The wells drilled in the Trujillo Basin so far have targeted present day shallow water depths, and large anticlinal structures, but the wells did not find many thick sand reservoirs (PARSEP report, 2001). The most interesting well is the Repsol Morsa-1X (1998, TD 1281 m) which tested Tertiary sediments on a horst structure and found oil shows in the Eocene. A well cross-section (Figure 4) from the south (left) to the north (right) shows the four wells drilled in the Trujillo Basin. The middle of the cross-section shows seismically mapped, but undrilled, Eocene/Oligocene age horizons with reservoir potential in Block Z-46. An important reservoir data point is the Oxy Delfin #1 (1971, TD: 2735m). The Delfin-1 found about 30.4 meters of wet, but fairly clean and porous (18-24% porosity) Lower Eocene sands, which have been correlated seismically to a massive deepwater fan package in a prospect area in the Morsa Basin area.

 

Seismic PSTM Reprocessing

 

The PSTM seismic reprocessing project included 5684 kilometers of 1993 and 1996 vintage data shot by previous operators. Other legacy 2D data was also included in the seismic regional interpretation. 3DGeo (Houston, Texas) reprocessed the study data in 2008-2009. The reprocessing met two challenges: enhancing signal to noise in the deep section below 1-1.5 seconds time, and removing water bottom multiples.

 

Velocities for PSTM migration were picked every 1000 m on each line using an automatic velocity picking routine, plus professional QC by 3DGeo processors. Deconvolution was effective in removing water-bottom multiples, and radon removed the short period multiples. The final pre-stack time Kirchoff migration was very successful.

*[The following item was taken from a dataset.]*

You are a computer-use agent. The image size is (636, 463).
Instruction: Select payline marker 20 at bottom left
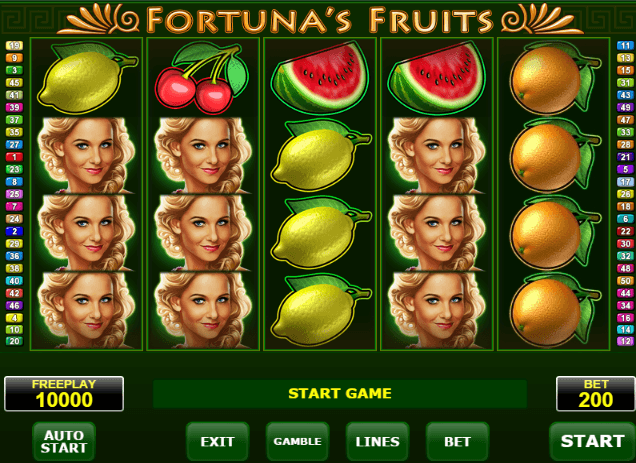click(14, 341)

AGC Previous HittimeNext Hit Previous HitvariantTop scaling made a big difference in imaging the deep section. The improvement of the data above and below the Lower Cretaceous unconformity was dramatic (Figure 5) and forced interpreters to take a completely new look at the Morsa Basin area in the south end of Block Z-46.

 

Results

 

Reprocessed PSTM 2D seismic shows extensive Eocene and Oligocene submarine fans present in fault-bounded closures, and in stratigraphic pinchouts. We think these are slope and deepwater fans as evidenced by onlap and downlap morphology. The postulated sand-prone facies are higher amplitude (brighter) than the overlying shale facies. One prospect idea for Block Z-46 is a stratigraphic oil trap downdip of the Morsa 1X well. The Eocene structure map, and dip and strike lines are shown in Figure 6.

 

A time structure map of the Lower Cretaceous in the Salaverry Basin and the Trujillo Basin revealed a notch which could be an entry point for Lower Eocene, Middle Eocene and Oligocene submarine fans. A strike oriented north-south PSTM line showed a wrench fault that created a zone of weakness in the Lower Cretaceous. A submarine canyon incised into the Lower Cretaceous in the Early Tertiary funneling sand toward the basin. Figure 7 is a map of this canyon and a 3D visualization snap shot of the notch point and resulting Eocene submarine fan deposit in Block Z-46.

 

Conclusions

 

Reprocessing the 2D seismic, 1) discovered potential source-rich deep Cretaceous basins and Eocene sand-prone facies in the offshore that were not previously recognized, 2) enabled a more detailed tectonic map of faults across the basin, and 3) and imaged Lower Eocene stratigraphic pinchouts, and faulted bounded closures as potential undrilled hydrocarbon accumulations in Block Z-46. More seismic shooting is required to resolve mapping geometries.

 

Acknowledgements

 

Geologic and geophysical comments by Jim Fluker and D.S. Choi, managers at SK Energy, Houston, contributed greatly to this interpretation project. We would also like to acknowledge Walt Richie and James Leiberknight of 3DGeo (now called FusionGeo) for their extra effort in seismic reprocessing, and George Marion (geophysical consultant) for processing support. Thanks to Gene Yoo (General Manager, Lima) and Youngju Han and Suntaek Bang of SK Energy (Lima, Peru) for managing this project.

 

References

 

Ghazi, Tarek and Pete Emmet, 2004, New genetic framework and new plays in offshore Peru, HGS Bulletin, v. 47, November, p. 25-27.

 

Hickman, Robert, 2005, Basins of offshore Peru: New exploration framework and plays, HGS Bulletin, v. 48, October, p. 15-17.

 

Hickman, Robert, et al., 2005, New Exploration Framework and Plays in Offshore Peru, AAPG Search and Discovery abstract set #90039. http://www.searchanddiscovery.com/abstracts/html/2005/annual/abstracts/hickman.htm

 

PARSEP (Proyecto de Asistencia para La Reglamentacion del Sector Energetico del Peru), PetroPeru S.A., and Gary Wine, et al., 2001, The Trujillo Basin: a study on the remaining undiscovered hydrocarbon potential of the Trujillo offshore basin, Peru, 109 p.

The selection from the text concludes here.